The interview with Fonda, which took place in California earlier this month, was coordinated by Covering Climate Now and is set to air on “CBS Saturday Morning” on September 28. It comes as she travels the country to support climate champions including Vice President Kamala Harris and Minnesota Gov. Tim Walz, the Democrats taking on Trump and Sen. JD Vance (R-Ohio) in the November election.
With Trump’s fossil fuel exploits, the planet’s future is at stake
Trump “invited all the CEOs of the fossil fuel industry to Mar-a-Lago” and promised to roll back the Biden administration’s progress on the climate crisis for just $1 billion in campaign cash, Fonda highlighted, warning that “the future of the planet is at stake”.
“This is a collective crisis, and it requires a collective solution,” she continued. “[Trump] wants to do away with all regulations and open up the floodgates for the fossil fuel industry and the nuclear industry. So the choice is very clear, do we vote for the future, or do we vote for burning up the planet?”
The longtime activist, who is taking time off from acting to focus on this year’s elections, acknowledged that some voters who lean toward Democrats, particularly younger people, are angry with Harris, especially over U.S. support for Israel’s assault on the Gaza Strip. However, she argued, “to sit this out or to vote for a third-party candidate, is to allow fascism”.
“That will elect somebody who will deny you any voice in the future of the United States,” Fonda stressed. “Vote for a voice if you really care about Gaza, vote to have a voice so that you can do something about it, and then be ready to turn out into the streets by the millions and fight for it… If the young people stay home, we’re going to lose.”
“Every candidate has issues. Nobody’s perfect, but the Harris-Walz ticket is the ticket that will allow us to fight, to get the solutions that climate scientists are saying we need,” she said. “They give us a chance, at least, to fight. They give us a platform on which we can try to pressure.”

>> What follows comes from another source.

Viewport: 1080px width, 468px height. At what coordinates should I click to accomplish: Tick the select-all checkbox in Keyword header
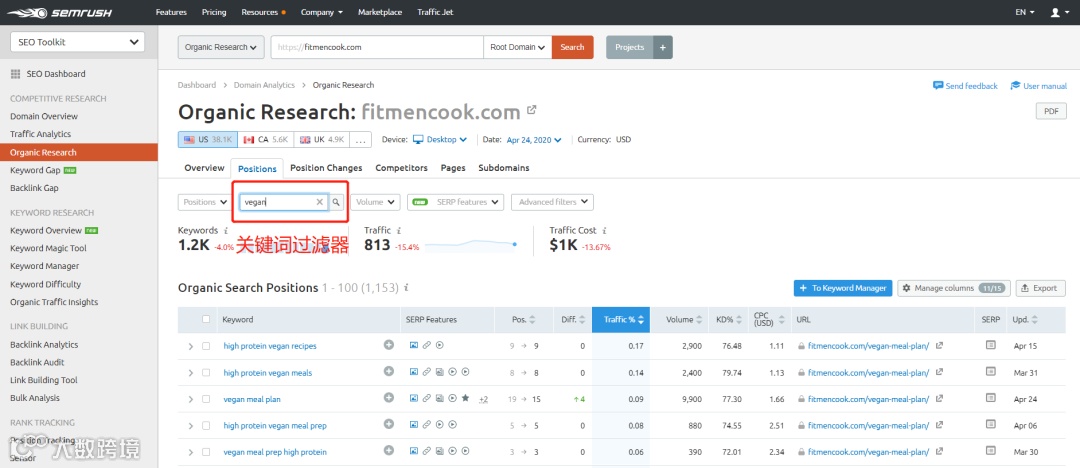206,319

A climate-centric PAC with no oil links allowed
In addition to backing the Democratic presidential ticket—including by knocking on doors in Michigan, a key swing state—the 86-year-old is working to elect candidates endorsed by the Jane Fonda Climate Political Action Committee (PAC), which she founded in 2022, after she was arrested five times during Fire Drill Fridays, a protest series she started with Greenpeace USA a few years earlier.
The PAC is now supporting over 100 candidates at the local level, “where the really robust work is being done on climate,” according to Fonda. The group only endorses candidates who don’t take money from the fossil fuel industry, which she said has a “stranglehold over our government.”
“We’ve had so many moderate Democrats that blocked the climate solutions we need because they take money from the fossil fuel industry,” she noted. “It’s very hard to stand up to the people that are supporting your candidacy.”
“We are being killed with cancer, heart diseases, because of the burning of fossil fuel,” Fonda said. “We have the solution to the climate crisis, why don’t we employ it, instead of allowing a bunch of rich people to destroy everything that’s been created by humankind? We’ve got to rise up.”
“You need millions of people in the streets,” she said, also emphasizing that “you need people in the halls of power with ears and a heart to hear the protests, to hear the demands.”